From the Angelo Bianchi Bonomi Hemophilia and Thrombosis Center, Department of Internal Medicine and Dermatology, IRCCS Maggiore Hospital, and University of Milan, Italy; Laboratoire Français du Fractionnement et des Biotechnologies, Lille, France; Department for Coagulation Disorders, Malmö University Hospital, Sweden; Hemophilia Centre and Hemostasis Unit, Royal Free Hospital, London, United Kingdom; J.W. Goethe University Hospital Hemophilia and Thrombosis Center, Medical Department 1, Frankfurt/Mainz, Germany; and Laboratoire d'Hématologie, Hôpital Claude Huriez, Lille, France.

This study prospectively evaluated the rate of biologic response to desmopressin (DDAVP) in 66 patients with type 1 or 2 von Willebrand disease (VWD), each of whom had, on the basis of available records, a clinically significant bleeding history and at least one of the following laboratory abnormalities: bleeding time (BT) longer than 15 minutes, ristocetin cofactor activity (VWF:RCo) less than 10 IU/dL, factor VIII coagulant activity (FVIII:C) less than 20 IU/dL (severe VWD).
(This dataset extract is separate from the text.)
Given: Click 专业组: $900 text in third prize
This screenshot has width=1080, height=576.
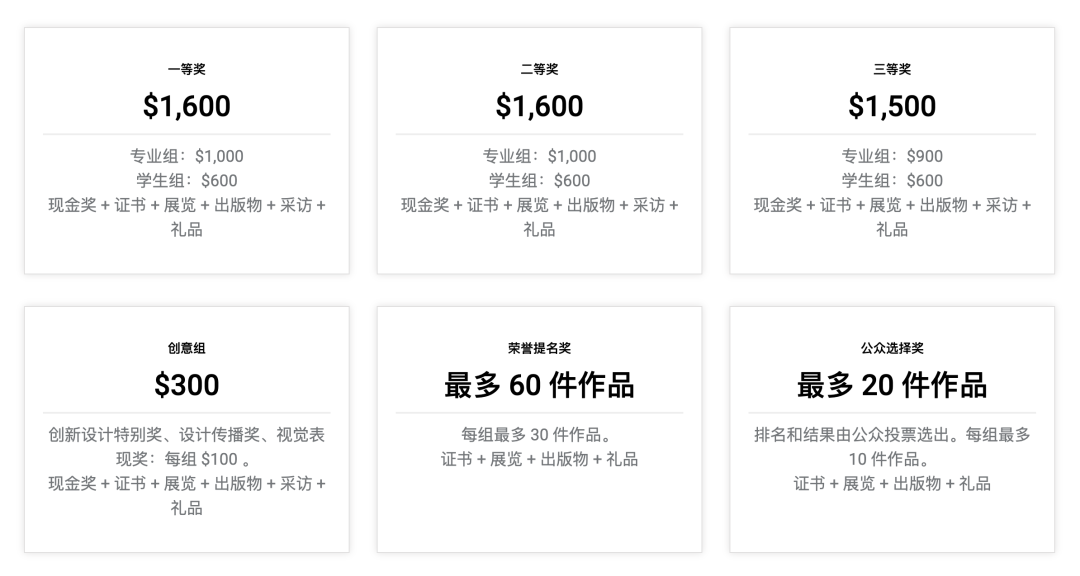Looking at the screenshot, I should pyautogui.click(x=892, y=156).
Before the study, responsive patients were defined as those who, 2 hours after infusion of 0.3 µg/kg DDAVP, had increased baseline values of VWF:RCo and FVIII:C by at least 3-fold and achieved levels of at least 30 IU/dL for both and a BT of 12 minutes or less. The rate of biologic response varied according to VWD types and was higher in type 1 (7 of 26, 27%) than in type 2 (7 of 40, 18%) (type 2A [1 of 15, 7%], type 2M [3 of 21, 14%], type 2N [3 of 4, 75%]). Mutations in the VWF gene were previously known or newly identified in most patients with types 2A (n = 15 of 15), 2M (n = 15 of 21), and 2N (n = 4 of 4), but in none of those with type 1 VWD. Genotype provided more information than phenotype in predicting individual responses to DDAVP only in patients with 2A and 2N VWD. This prospective study showed that the rate of biologic response to DDAVP is relatively low not only in type 2 but also in type 1 VWD when uniform and stringent criteria for patient selection and responsiveness are applied.